On other issues — whips, chains, and snakes — the editor might have been ahead of her time. Note the sadomasochistic romance porn selling like hotcakes these days among middle class women in the US, UK, and elsewhere. There are now reportedly Tupperware-like parties for S&M sex toys. Anyone know how 50 Shades of Grey is selling in Turkey? With so much actual violence against women, is sadomasochism even viable as a recreational option? No safewords.

The following is a post in lettersofnote.com. Click here for the rest of Helen Gurley Brown’s letter.

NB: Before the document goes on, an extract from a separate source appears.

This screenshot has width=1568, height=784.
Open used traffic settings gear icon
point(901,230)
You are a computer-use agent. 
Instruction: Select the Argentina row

…In April of 1994, after being shown a copy of the publication’s Turkish edition, legendary Cosmopolitan editor Helen Gurley Brown wrote the following amusingly despairing letter to its editor, Elif Dagistanli. The two ladies never did meet at the conference — soon after the letter reached Turkey, Dagistanli was relieved of her job.

(Source: Dear Pussycat…)

April 14, 1994

Dear Elif,

You and I don’t know each other and I’m looking forward to our getting acquainted. We will do that when Cosmo has a conference of international editors this October. Elif, I’m not the one who decides what to put in your magazine—the editor is the sole judge—but I really feel we can’t do what you are doing. Ecran Arikli I think would not have made an agreement with Hearst Corporation, who own Cosmo, if they wanted the magazine to be something totally different from the Cosmopolitan that we publish—otherwise they would just have started a new magazine without bothering with us. What I am getting at is that the cover is totally unacceptable! If you want to do your own magazine, that is one thing, but if you want to edit Cosmo, then we simply don’t use men on the cover let alone one with his pants open—there! May I go on? The naked girl with one hand on her crotch and one on her bosom is also pretty strong for us.

What is the girl with the whip on pages 84 and 85—it looks very sado-masochistic, a subject we might deal with but never in such a glamorous way. That would also go for the girl with the chains around her neck on page 87—if I’ve got my pages right. (It would be nice to see some page numbers a little often. The last one I saw was on page 80.) I think this is 93 but not sure. Anyway, the blonde girl is too “raunchy” for us—definitely not a Cosmo girl.

Our women are sexy and gorgeous but they don’t look like girls from a burlesque show.

Next we get on to the men’s section with the man looking like a vampire in striped pajamas. On the next spread we have a man with a snake crawling on his face and opposite him a man fondling his crotch.

Elif, really, this isn’t the right direction to go in everybody’s opinion who has anything to do with the magazine….

3 Responses to “Turkish Cosmo Too Raunchy for Editor Helen Gurley Brown”

  1. Brilliant! Thanks for retrieving this Jenny!

  2. Priceless.

    With eternal gratitude,

    Gordon

  3. Love this. The missing page numbers — true in 1994, true in 1894. No, not quite true. Contradictory page numbers, more like. Either way, very confusing.